Flamenco Dancer, 1916

Flamenco Dancer, 1916

But while Simultanism is a constant presence and influence in Sonia’s work, the most remarkable thing about her oeuvre, which this exhibition more than affirms, is its sheer diversity. Beyond abstract painting, her art is multifarious, spanning textile and costume design, pottery, interior decoration, architecture and her own fashion houses. She established a clothing range, making outfits for American socialites and French film stars; she built the stage sets for films, theatre productions and the avant-garde Ballet Russes.

Her work also expands into the everyday, as she sought to incorporate art into every area of contemporary life. She created clothes for herself and Robert; she designed the furniture in their home, from gouache wallpapers to lamp shades made of variously cut fabrics to create different lighting effects; she even redecorated her Citroen B12 in 1925. When her son was born in 1911, she created a patchwork quilt for his crib – a century later it hangs in the Tate Modern, now known as Cradle Cover, the design that prompted Sonia’s first experiments with the arrangement of colour.

Cradle Cover, 1911

Cradle Cover, 1911

‘For me there was no gap between my painting and what is called my “decorative” work,’ Sonia says. Indeed, to make such a distinction would be to undermine her almost omnipresent influence on contemporary art, and more importantly, her passion for creativity. But true to the manifestos of modernism, she’s also an artist who closes the gap between art and life, blurring the boundaries between separate forms and devising a more authentic representation of experience. For Sonia Delaunay, art is not just a skill or a profession: it is a mode of living which she fully embraced.

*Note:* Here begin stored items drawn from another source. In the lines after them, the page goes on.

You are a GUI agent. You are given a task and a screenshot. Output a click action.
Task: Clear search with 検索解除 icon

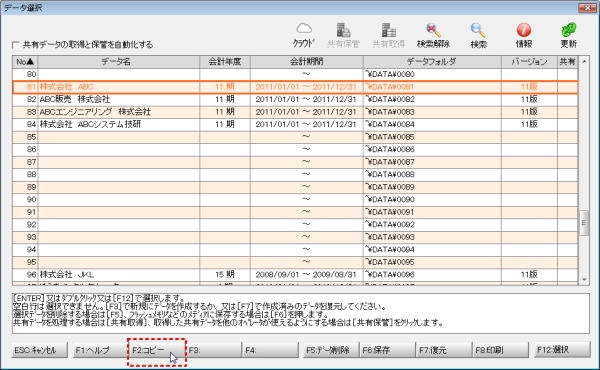coord(433,35)
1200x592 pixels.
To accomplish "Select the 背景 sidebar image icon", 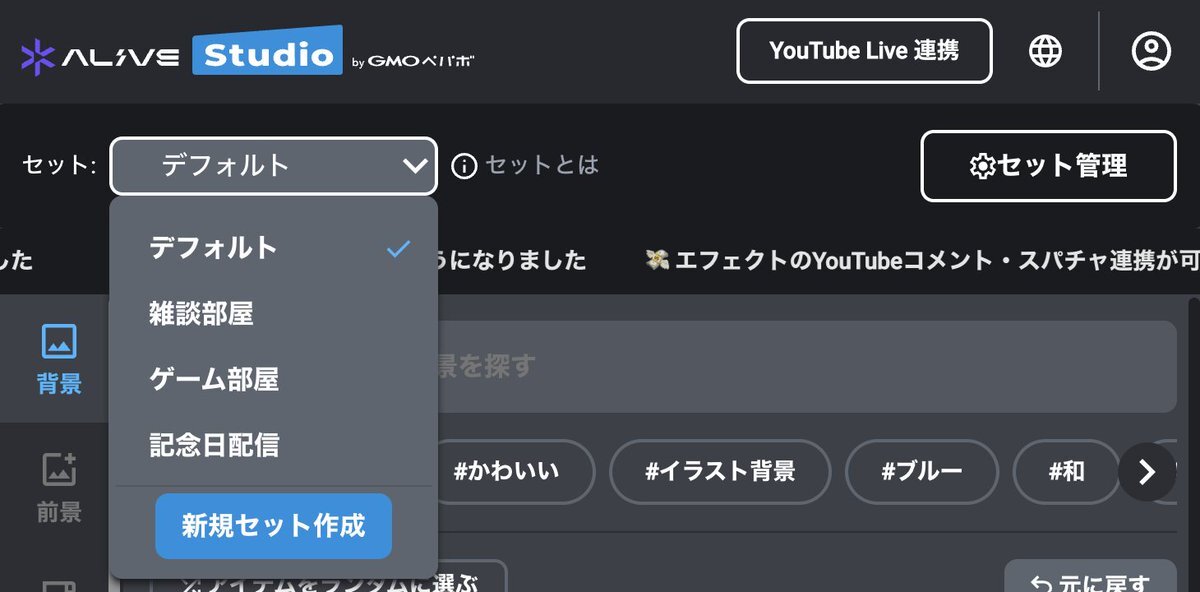I will [x=59, y=342].
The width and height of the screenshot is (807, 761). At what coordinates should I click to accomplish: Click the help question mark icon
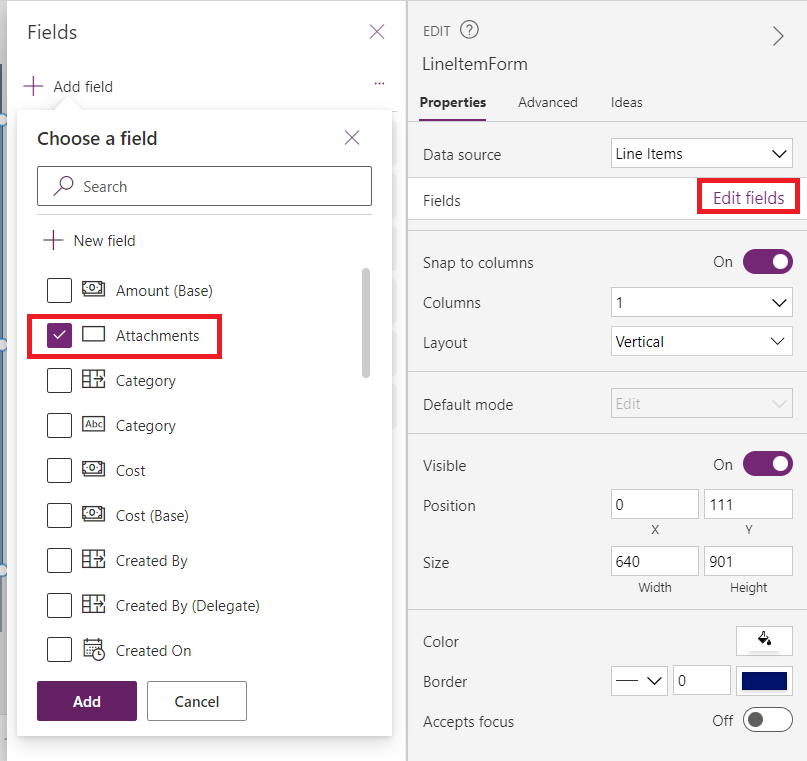(469, 30)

It’s ironic that such a progressive female personality has, since her death, been held back by the kind of gender-oppressive forces she transcended during her own lifetime. This is what is so welcome about the Tate’s exhibition – that it succeeds in celebrating the ‘Sonia’ without the ‘Delaunay’. It’s a tour de force of talent, reinstating the unique importance of an artist who remains utterly modern, and empowering her legacy with even brighter colours.